[Collected data]
---+---

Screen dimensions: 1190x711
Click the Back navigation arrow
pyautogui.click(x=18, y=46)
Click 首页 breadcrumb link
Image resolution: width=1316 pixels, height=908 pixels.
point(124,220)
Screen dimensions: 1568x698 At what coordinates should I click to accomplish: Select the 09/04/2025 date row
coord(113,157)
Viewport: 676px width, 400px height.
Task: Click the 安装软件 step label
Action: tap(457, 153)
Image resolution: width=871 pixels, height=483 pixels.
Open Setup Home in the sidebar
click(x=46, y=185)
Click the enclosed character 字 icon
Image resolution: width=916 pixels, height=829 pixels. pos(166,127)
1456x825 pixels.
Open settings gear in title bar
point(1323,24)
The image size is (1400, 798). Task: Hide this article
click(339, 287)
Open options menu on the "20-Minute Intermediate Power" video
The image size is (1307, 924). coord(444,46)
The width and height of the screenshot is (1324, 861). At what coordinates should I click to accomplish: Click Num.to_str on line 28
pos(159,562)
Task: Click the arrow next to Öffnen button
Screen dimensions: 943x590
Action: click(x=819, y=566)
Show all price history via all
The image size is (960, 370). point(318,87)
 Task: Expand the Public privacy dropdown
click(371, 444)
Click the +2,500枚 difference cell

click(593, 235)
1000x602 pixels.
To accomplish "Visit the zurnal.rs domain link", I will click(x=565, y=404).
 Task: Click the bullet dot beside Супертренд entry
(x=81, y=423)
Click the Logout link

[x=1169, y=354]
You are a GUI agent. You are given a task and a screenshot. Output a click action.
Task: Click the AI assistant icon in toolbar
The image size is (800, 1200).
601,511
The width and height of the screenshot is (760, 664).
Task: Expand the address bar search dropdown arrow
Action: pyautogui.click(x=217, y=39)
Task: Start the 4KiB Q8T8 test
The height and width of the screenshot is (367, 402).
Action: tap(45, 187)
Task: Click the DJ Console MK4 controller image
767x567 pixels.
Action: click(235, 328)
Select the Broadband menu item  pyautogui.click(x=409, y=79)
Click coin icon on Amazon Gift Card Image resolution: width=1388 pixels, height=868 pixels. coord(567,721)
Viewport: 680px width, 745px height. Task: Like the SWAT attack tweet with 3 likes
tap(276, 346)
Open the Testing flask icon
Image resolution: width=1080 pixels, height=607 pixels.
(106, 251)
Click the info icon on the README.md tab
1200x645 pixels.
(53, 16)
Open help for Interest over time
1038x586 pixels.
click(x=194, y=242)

---+---

- [Short problem]: Reprint the material above line for line, without changing anything.

- [Final answer]:
Screen dimensions: 1190x711
Click the Back navigation arrow
pyautogui.click(x=18, y=46)
Click 首页 breadcrumb link
Image resolution: width=1316 pixels, height=908 pixels.
point(124,220)
Screen dimensions: 1568x698 At what coordinates should I click to accomplish: Select the 09/04/2025 date row
coord(113,157)
Viewport: 676px width, 400px height.
Task: Click the 安装软件 step label
Action: tap(457, 153)
Image resolution: width=871 pixels, height=483 pixels.
Open Setup Home in the sidebar
click(x=46, y=185)
Click the enclosed character 字 icon
Image resolution: width=916 pixels, height=829 pixels. pos(166,127)
1456x825 pixels.
Open settings gear in title bar
point(1323,24)
The image size is (1400, 798). Task: Hide this article
click(339, 287)
Open options menu on the "20-Minute Intermediate Power" video
The image size is (1307, 924). coord(444,46)
The width and height of the screenshot is (1324, 861). At what coordinates should I click to accomplish: Click Num.to_str on line 28
pos(159,562)
Task: Click the arrow next to Öffnen button
Screen dimensions: 943x590
Action: click(x=819, y=566)
Show all price history via all
The image size is (960, 370). point(318,87)
 Task: Expand the Public privacy dropdown
click(371, 444)
Click the +2,500枚 difference cell

click(593, 235)
1000x602 pixels.
To accomplish "Visit the zurnal.rs domain link", I will click(x=565, y=404).
 Task: Click the bullet dot beside Супертренд entry
(x=81, y=423)
Click the Logout link

[x=1169, y=354]
You are a GUI agent. You are given a task and a screenshot. Output a click action.
Task: Click the AI assistant icon in toolbar
The image size is (800, 1200).
601,511
The width and height of the screenshot is (760, 664).
Task: Expand the address bar search dropdown arrow
Action: pyautogui.click(x=217, y=39)
Task: Start the 4KiB Q8T8 test
The height and width of the screenshot is (367, 402).
Action: tap(45, 187)
Task: Click the DJ Console MK4 controller image
767x567 pixels.
Action: click(235, 328)
Select the Broadband menu item  pyautogui.click(x=409, y=79)
Click coin icon on Amazon Gift Card Image resolution: width=1388 pixels, height=868 pixels. coord(567,721)
Viewport: 680px width, 745px height. Task: Like the SWAT attack tweet with 3 likes
tap(276, 346)
Open the Testing flask icon
Image resolution: width=1080 pixels, height=607 pixels.
(106, 251)
Click the info icon on the README.md tab
1200x645 pixels.
(53, 16)
Open help for Interest over time
1038x586 pixels.
click(x=194, y=242)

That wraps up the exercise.